Though among this year’s crowd, it seems to have been the architects who were the fewest in number and the least remarkable. The presentations began with Rory Hyde, an Australian fresh out of arch-school whose work and ideas fall squarely in the category of ‘alright, I suppose’. He was followed by the duo of Rogier Klomp and Bart-Jan Kazemier, who used the style of Gang of Four’s ‘Anthrax’ to present the history of Bertelsmann’s media empire.
Next up was the man who stole the show with the longest applause and the loudest laughs, Bernard Bolter. The San Francisco-based artist presented his surreal collages of city landscapes by rapping freestyle to the beat of a djembe drum. I never thought I’d hear anyone rap about Frank Gehry “doing his thing” in Los Angeles and Bilbao. Well, now I have, and it was absolutely hilarious.
Few others came close to being that entertaining. Alex Scordelis of NYC’s Improv Everywhere kept everyone laughing with his scenes of orchestrated urban chaos, though his candid-camera-style clips were nothing most people hadn’t already seen on the Internet.
Long videos that broke with the typical format and a humourless style didn’t go down too well with the audience. Edial, a new media student at the University of Amsterdam singled out Sid Lee’s presentation for criticism. “It was too promotional,” he said with a scowl, “an advert for an advertising agency.”
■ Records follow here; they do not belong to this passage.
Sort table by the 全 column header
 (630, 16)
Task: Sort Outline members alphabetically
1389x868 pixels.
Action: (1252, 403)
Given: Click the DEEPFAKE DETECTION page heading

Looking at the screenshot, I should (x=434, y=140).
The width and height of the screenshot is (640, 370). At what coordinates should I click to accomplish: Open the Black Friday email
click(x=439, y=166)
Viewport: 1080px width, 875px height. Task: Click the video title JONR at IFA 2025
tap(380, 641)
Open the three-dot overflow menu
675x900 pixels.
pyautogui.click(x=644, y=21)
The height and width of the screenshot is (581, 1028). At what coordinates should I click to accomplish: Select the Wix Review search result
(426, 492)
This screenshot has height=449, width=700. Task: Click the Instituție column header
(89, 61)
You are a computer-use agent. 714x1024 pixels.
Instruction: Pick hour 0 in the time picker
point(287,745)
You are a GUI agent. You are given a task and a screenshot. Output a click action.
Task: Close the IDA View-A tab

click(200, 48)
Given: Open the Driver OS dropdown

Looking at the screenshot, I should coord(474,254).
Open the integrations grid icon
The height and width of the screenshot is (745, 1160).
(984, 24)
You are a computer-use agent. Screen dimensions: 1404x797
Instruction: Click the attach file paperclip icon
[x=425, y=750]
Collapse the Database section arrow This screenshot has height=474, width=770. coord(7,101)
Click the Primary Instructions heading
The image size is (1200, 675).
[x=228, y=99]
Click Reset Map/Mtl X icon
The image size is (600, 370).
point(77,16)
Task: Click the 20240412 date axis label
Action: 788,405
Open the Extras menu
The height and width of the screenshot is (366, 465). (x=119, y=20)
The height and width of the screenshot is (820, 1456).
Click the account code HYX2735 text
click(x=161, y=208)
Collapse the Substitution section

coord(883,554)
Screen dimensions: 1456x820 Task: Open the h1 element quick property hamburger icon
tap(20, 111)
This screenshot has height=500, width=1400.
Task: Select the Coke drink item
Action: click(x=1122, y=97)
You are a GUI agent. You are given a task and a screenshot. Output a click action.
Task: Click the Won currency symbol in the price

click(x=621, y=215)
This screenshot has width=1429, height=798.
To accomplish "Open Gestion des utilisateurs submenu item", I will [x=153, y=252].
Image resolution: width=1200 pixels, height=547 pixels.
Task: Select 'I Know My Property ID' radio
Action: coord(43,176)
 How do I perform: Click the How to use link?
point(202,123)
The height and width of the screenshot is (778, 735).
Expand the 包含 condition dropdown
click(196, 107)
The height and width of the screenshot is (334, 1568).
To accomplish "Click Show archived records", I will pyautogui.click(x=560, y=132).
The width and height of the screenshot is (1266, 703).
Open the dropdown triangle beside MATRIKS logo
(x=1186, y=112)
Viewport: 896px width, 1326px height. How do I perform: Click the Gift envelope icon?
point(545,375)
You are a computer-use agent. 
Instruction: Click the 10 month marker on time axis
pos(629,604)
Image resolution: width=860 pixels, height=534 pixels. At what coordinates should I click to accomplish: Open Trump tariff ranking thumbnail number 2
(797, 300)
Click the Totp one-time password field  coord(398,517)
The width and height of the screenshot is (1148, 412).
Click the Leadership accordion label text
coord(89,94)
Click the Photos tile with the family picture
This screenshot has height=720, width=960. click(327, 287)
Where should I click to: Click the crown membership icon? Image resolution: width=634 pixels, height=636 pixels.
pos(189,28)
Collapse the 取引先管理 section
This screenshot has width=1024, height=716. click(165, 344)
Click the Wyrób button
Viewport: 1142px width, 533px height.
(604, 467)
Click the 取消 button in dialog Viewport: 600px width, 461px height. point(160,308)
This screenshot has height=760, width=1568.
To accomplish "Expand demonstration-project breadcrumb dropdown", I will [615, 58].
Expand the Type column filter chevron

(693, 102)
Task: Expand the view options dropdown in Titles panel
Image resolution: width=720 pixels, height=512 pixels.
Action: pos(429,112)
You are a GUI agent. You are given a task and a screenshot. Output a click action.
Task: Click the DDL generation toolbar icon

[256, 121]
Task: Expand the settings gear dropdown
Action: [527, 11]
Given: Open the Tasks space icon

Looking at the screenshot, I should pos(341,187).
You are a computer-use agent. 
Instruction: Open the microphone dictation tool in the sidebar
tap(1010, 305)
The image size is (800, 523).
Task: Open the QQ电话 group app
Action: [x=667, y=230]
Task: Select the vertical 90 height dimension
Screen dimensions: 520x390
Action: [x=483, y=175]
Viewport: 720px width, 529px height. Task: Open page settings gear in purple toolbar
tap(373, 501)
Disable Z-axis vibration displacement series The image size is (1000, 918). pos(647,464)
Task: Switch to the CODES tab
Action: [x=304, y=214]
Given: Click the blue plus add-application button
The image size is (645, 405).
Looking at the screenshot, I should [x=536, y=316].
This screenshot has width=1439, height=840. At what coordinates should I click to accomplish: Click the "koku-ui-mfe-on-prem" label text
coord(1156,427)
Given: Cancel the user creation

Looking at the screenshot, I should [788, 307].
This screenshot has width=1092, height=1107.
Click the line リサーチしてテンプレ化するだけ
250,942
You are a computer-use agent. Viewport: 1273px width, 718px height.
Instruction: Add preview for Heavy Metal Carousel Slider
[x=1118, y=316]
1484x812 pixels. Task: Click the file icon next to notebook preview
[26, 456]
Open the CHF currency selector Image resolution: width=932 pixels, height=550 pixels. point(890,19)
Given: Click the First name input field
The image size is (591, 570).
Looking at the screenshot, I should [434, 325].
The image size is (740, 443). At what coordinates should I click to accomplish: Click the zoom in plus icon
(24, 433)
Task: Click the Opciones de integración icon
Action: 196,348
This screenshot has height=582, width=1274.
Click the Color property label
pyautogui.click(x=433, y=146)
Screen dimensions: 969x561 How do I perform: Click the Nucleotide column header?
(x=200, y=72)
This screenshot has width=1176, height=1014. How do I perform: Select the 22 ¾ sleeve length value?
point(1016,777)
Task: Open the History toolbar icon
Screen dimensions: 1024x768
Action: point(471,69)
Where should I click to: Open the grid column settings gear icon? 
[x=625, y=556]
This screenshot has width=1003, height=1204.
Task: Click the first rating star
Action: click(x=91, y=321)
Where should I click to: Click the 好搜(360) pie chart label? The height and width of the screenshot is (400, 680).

There was no mercy reserved for the dreary either. Many found May Heek’s slides of photographs with light leaks and her obsession with the colour grey a fantastic opportunity for a cigarette break. “Low-level and mediocre,” was the verdict of Floris, invited as a VIP member of the audience by the organisers. “And the book guy? A complete failure,” he continued, referring to the botched presentation by Atze van Dijk.
But it’s the few very good ones that made the night at Mediamatic Bank one well spent. Ekene Ijeoma, an interaction designer from NYC (who needs a place to stay in Amsterdam, by the way) thought it was “a great experience” as did most of the close to 250-member audience.